Poemas de Salvador Sanfuentes

Salvador Sanfuentes fue un destacado intelectual chileno del siglo XIX, que se desempeñó como poeta, traductor, abogado, político y magistrado. Nació en Santiago el 2 de febrero de 1817, hijo de Salvador Sanfuentes Urtetegui y María Mercedes Torres Velasco. Estudió en el Instituto Nacional y se tituló de abogado en la Universidad de Chile en 1842. Desde joven se dedicó al periodismo y la traducción, vertiendo al castellano obras de autores como Tasso, Virgilio, Tácito, Racine, Humboldt, Byron, Víctor Hugo y Voltaire.

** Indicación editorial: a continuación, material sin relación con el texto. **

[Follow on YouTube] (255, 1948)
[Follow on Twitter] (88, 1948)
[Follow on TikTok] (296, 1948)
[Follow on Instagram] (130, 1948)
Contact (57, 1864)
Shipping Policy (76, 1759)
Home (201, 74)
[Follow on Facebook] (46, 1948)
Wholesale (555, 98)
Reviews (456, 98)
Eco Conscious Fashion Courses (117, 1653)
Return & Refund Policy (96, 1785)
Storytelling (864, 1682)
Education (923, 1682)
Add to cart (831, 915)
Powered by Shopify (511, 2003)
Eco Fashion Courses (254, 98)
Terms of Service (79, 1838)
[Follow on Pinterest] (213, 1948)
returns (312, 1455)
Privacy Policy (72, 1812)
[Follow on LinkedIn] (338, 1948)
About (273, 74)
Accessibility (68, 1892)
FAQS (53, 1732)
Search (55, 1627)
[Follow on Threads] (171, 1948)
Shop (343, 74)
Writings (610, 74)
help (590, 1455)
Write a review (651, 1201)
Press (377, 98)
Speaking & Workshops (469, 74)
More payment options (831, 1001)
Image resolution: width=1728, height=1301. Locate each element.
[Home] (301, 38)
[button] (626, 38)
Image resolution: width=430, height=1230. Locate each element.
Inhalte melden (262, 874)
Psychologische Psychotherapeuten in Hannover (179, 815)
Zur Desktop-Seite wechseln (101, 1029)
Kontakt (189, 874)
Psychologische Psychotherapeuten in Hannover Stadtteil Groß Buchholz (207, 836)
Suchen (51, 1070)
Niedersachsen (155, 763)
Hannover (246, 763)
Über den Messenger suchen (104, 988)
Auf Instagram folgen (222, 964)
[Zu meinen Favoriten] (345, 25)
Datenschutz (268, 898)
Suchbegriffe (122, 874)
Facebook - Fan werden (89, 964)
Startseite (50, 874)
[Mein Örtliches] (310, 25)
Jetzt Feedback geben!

Su obra poética se inscribe en el movimiento romántico de 1842, del que fue uno de los principales exponentes junto con José Victorino Lastarria y Guillermo Blest Gana. Su poema más famoso es El Campanario, una leyenda en verso publicada en el Semanario de Santiago en 1842, que narra la historia de un marqués que se enamora de una joven campesina y la rapta con ayuda de un fraile corrupto. El poema tiene un valor histórico por ser el primero que intenta crear una poesía nacional basada en las tradiciones locales. Otras obras poéticas de Sanfuentes son Inami, El bandido, Ricardo y Lucía y Huentemagu, inspiradas en los mitos indígenas recogidos por Ercilla y Oña.

Sanfuentes también tuvo una destacada carrera política y judicial. Fue oficial mayor del ministerio de Justicia, secretario general de la Universidad de Chile, intendente de Valdivia, diputado por Vallenar y Freirina, ministro de Justicia, Culto e Instrucción Pública en dos ocasiones y juez de la Corte Suprema. Falleció en Santiago el 17 de julio de 1860, a los 43 años.

A la ermita de Egaña

Grato respira el amoroso viento
entre estas flores y hierbosos pardos,
y las fuentes con ecos regalados
dan al inquieto corazón contento.

Tiene la paz aquí su dulce asiento
y los sentidos todos sosegados,
a dulces ilusiones entregados
abren un campo hermoso al pensamiento.

¡Ah, quiera el cielo que yo logre un día
al dulce lado de una tierna esposa
tranquilo así pasar la vida mía!

Distante de la turba bulliciosa
un paraíso la tierra me sería,
viendo aumentarse nuestra llama hermosa.

EL CAMPANARIO

Canto primero:

Cuando el siglo dieciocho promediaba,
cierto Marqués vivía en nuestro suelo,
que las ideas y usos conservaba
que le legó su castellano abuelo:
quiero decir que la mitad pasaba
de su vida pensando en irse al cielo:
viejo devoto y de costumbres puras,
aunque en su mocedad hizo diabluras.

Y amaba tanto las usanzas godas,
que él hubiera mirado cual delito
el que se hablase de francesas modas,
o a París se alabase de bonito.

Sobre la filiación de casi todas
las familias de Chile era perito,
de cualquier conquistador la historia
recitaba fielmente su memoria.

Como era en esta ciencia tan adepto,
aducía argumentos con destreza
para hacer verosímil su concepto
de derivar de reyes su nobleza.
Nosotros hoy llamáramos inepto
al hombre que albergase en su cabeza
de loca vanidad tales vestigios;
mas esto era frecuente en otros siglos.

Y bien podía mi Marqués sin mengua
alarde hacer de pretensión tan loca,
porque él era muy rico, y ¿a qué lengua
no hace callar tan fuerte tapaboca?
En vano contra el oro se deslengua
un moralista, y su valor apoca:
lo que yo siempre he visto desde chico,
es que hace impune cuanto quiere el rico.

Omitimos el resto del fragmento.